-- BEGIN PAGE EXCERPT --

Why I Turned Off Automatic Dependency Upgrades — and the One Rule I Kept
I shut down auto-merging dependency PRs after a midnight outage. Here’s the precise workflow I replaced it with, the failure I didn't anticipate, and the one automation I still trust.
Written by: Arjun Malhotra
It was 2:15 a.m. when I woke up to a Slack thread full of failed payment logs and a terse DM: “Are we rolling something?” Our small payments service had a burst of 500-ms timeouts, then errors: checksum mismatches while calling a third‑party adapter. The stack traces pointed to a tiny utility library we’d automatically upgraded the night before.
We were running Renovate with auto‑merge on minor and patch bumps. It saved me a few routine PRs and, at 2 a.m., it also shipped a breaking transitive change from a dependency that changed a function signature (semver lie). Tests had passed in CI because our suite mocked the adapter. Production hit an edge case that CI didn’t cover. I spent the weekend tracing, hot‑fixing, and rebuilding trust with the client. That was the finish line: I flipped the switch and turned automatic merges off.
What I was defending against Automatic dependency upgrades are attractive for small teams. They reduce busywork, keep things current, and close security holes quickly. But they also introduce three practical problems I’d underestimated:
- Semver is not a promise. Libraries sometimes release non‑backwards changes inside minor/patch versions.
- CI ≠ production. Our tests mocked the network/timing realities Indian payments systems expose — slow banks, intermittent retries, and timeouts that only show up with real traffic.
- Speed hides responsibility. With auto‑merge, I stopped reading changelogs. That felt efficient — until it wasn’t.
Turning off automerge felt reactionary. It was, but it forced us to be deliberate.
The new workflow (exact, copyable) I didn’t go back to manual PRs and no automation. I wanted the noise turned down and the safety turned up. Here’s the workflow I implemented and have kept for a year:
- Keep bots, stop auto‑merge
- Renovate (or Dependabot) still opens PRs. I disabled any auto‑merge policy. The PRs become notifications, not automatic deployments.
- Two-tier policy for merges
- Patch-level security fixes: auto‑merge allowed only if a tiny smoke suite passes (see next point).
- Everything else (minor/major): manual approval after checklist.
- The smoke suite
- A GitHub Action runs a focused set of tests on upgrade PRs: a tiny local end‑to‑end against a real containerized instance (no mocks), one payment flow using a test Razorpay sandbox key and a mocked bank response that simulates a slow connection, and a basic latency check. If the smoke suite fails, the PR is blocked.
- These checks run in parallel and complete in under five minutes.
- Changelog gate and “why this matters” PR template
- The PR template requires a one‑line summary of the change from the maintainer or the person merging (link to changelog, breaking notes, and a risk level).

-- END PAGE EXCERPT --
-- BEGIN DATA EXTRACT --

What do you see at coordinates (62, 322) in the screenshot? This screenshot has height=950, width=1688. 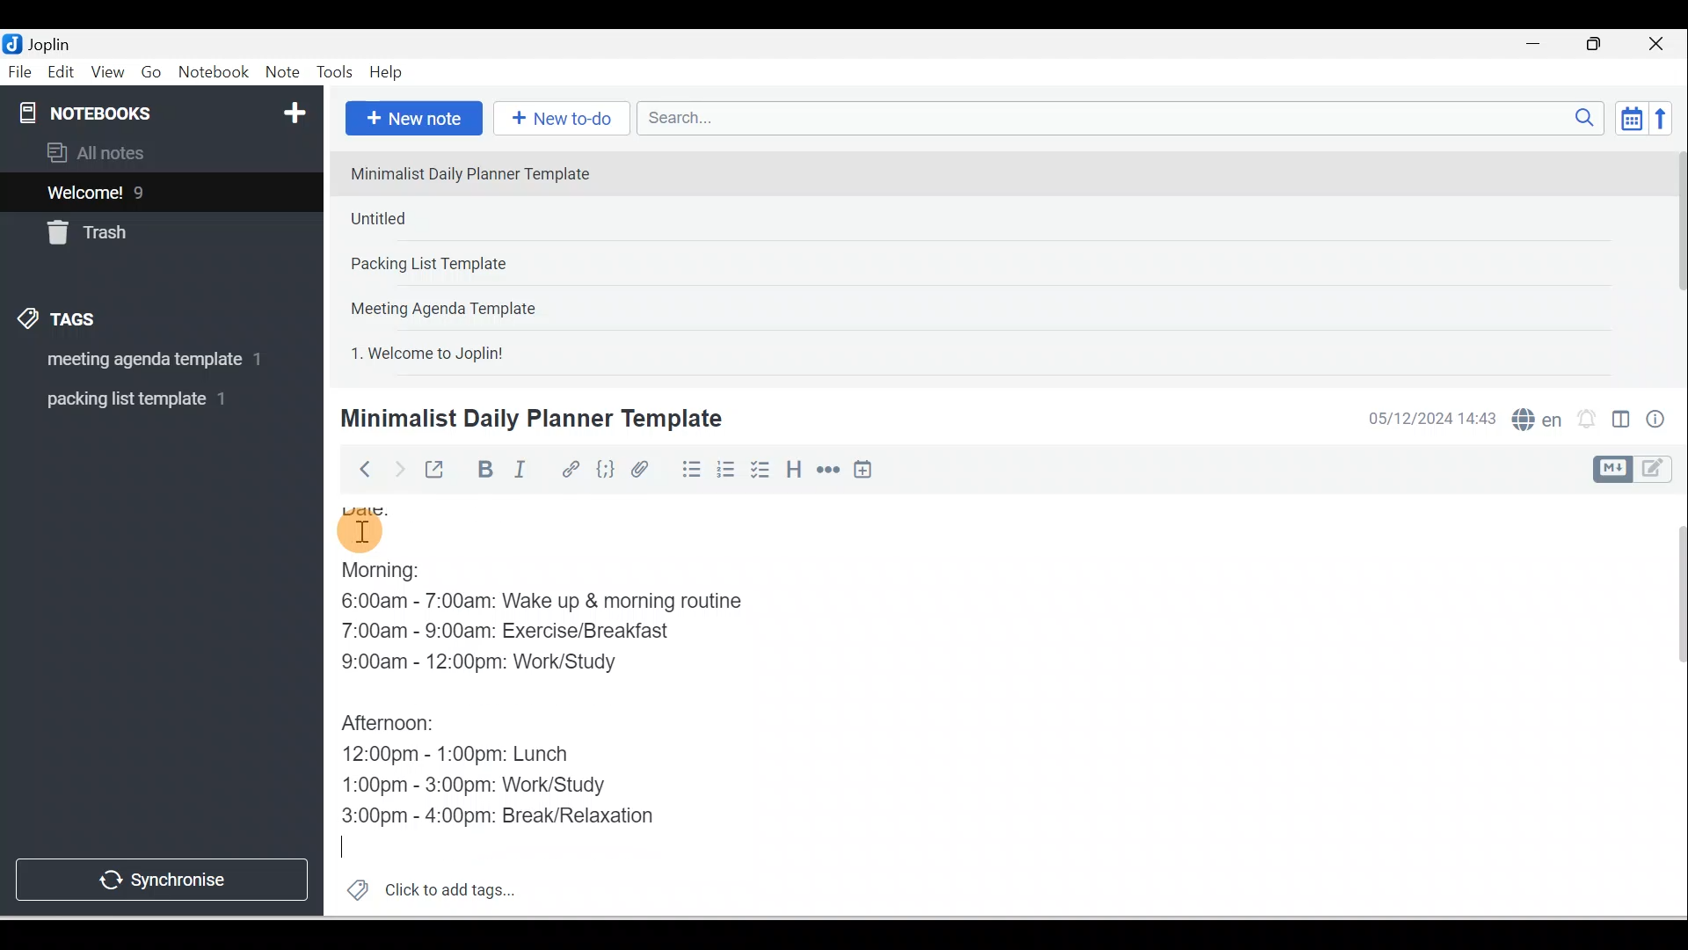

-- END DATA EXTRACT --

_TASKS FOR THIS EXERCISE_.
1) List the three practical problems with automatic dependency upgrades that the author of the dependency upgrades post says were underestimated.
2) Write the next part of the dependency upgrades post, starting after its final line.
The data has nothing to do with the dependency upgrades post.

_RESULTS BY TASK_.
1)
- Semver is not a promise.
- CI ≠ production.
- Speed hides responsibility.

2)
- If the changelog contains “breaking” or “removed”, the PR must be flagged for a short review by the on‑call backend owner.
- Weekly dependency review meeting (15 minutes)
- We batch non‑urgent upgrades and review them on Fridays. Small teams can handle 10–15 dependency PRs this way.
- One automation I kept: security alerts + auto‑patch for critical CVEs
- For CVEs with a CVSS above our threshold, we still allow auto‑merge, but only if the smoke suite passes and the patch is a direct dependency. Transitive auto‑patches are blocked and routed to the on‑call list.
Where this approach bit me (the honest failure) A month after switching off auto‑merge entirely for a period, I got sloppy. We treated dependency updates as “non‑urgent” and missed a critical OpenSSL backport that affected an internal client library. Because no bot had auto-merged it, our library stayed vulnerable for two weeks. We had to do a hot patch, coordinate with three clients, and take a Saturday to push updates. That failure taught me not to swing the pendulum too far toward manual. Automation needs boundaries, not full removal.
Tradeoffs you should expect
- Speed vs. safety: Merges take longer. For our tiny startup that meant slower minor feature rollouts twice a week. I accepted that.
- Cognitive load: Someone has to read changelogs. The 15‑minute weekly review turned out to be less costly than emergency weekend work, but it’s still scheduled time.
- Infrastructure: The smoke suite needs a small bite out of CI minutes. In India, where cloud CI credits are tight, this cost mattered — we capped smoke builds to run only on renovate PRs and used small self‑hosted runners for the heavy parts.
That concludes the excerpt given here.